Hal tersebut karena selama ini, wilayah perbatasan hanya menjadi wilayah yang terpinggirkan. Sehingga pembangunan di wilayah perbatasan kurang dilirik, akibat tak adanya sumber pertumbuhan di wilayah tersebut.
"Banyak kritik kepada kami, katakanlah kenapa kita harus membangun jalan paralel perbatasan dengan Malaysia, dengan Papua New Guinea, Timor Leste. Jawaban kami, kita punya potensi cukup besar disana. Dan infrastruktur kita harus lebih baik dari sana (negara tetangga)," katanya dalam seminar Indonesia Economic Outlook di Hotel Pullman Thamrin, Jakarta, Selasa (31/1/2017).
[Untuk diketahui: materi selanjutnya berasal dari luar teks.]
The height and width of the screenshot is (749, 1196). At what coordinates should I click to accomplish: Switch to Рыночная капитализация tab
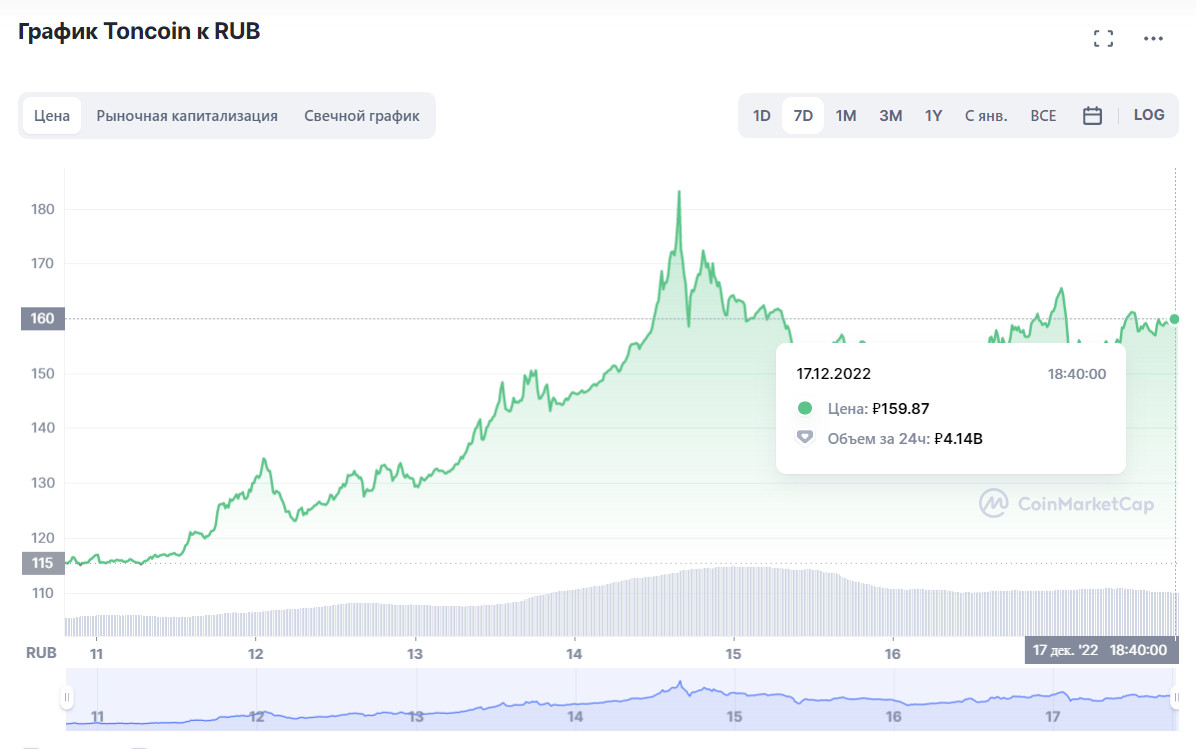coord(187,116)
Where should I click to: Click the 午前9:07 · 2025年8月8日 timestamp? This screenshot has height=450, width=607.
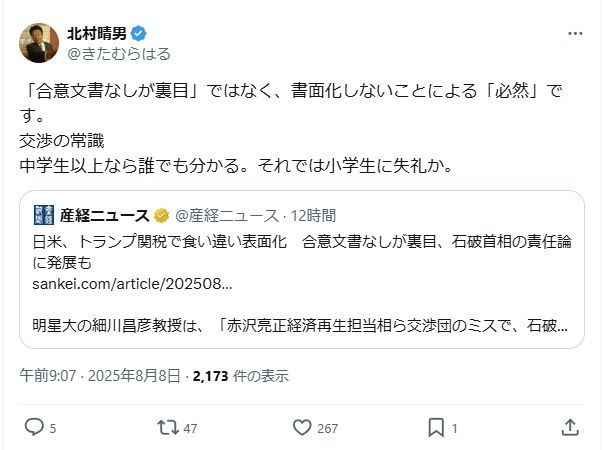[100, 376]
SCROLL TO CONTINUE WITH CONTENT
"Kami bertekad, supaya hasil bumi kita, ekonomi kita bergerak. Jadi ini akan jadi teras rumah kita. Dengan Papua Nugini dan Timor Leste, Alhamdulillah kita menang. Jadi garis besarnya itu yang kita lakukan," tutur Arie.
Hal ini didorong juga oleh fakta bahwa 57,5% penduduk Indonesia tinggal di pulau Jawa, sehingga pembangunan juga selama ini hanya terpusat di wilayah tersebut. Pertumbuhan yang hanya terpusat pada satu daerah membuat infrastruktur tidak merata, sehingga pertumbuhan ekonomi yang merata sulit diraih.
Perbedaan infrastruktur yang cukup lebar membuat daya saing Indonesia di dunia berada di level yang rendah.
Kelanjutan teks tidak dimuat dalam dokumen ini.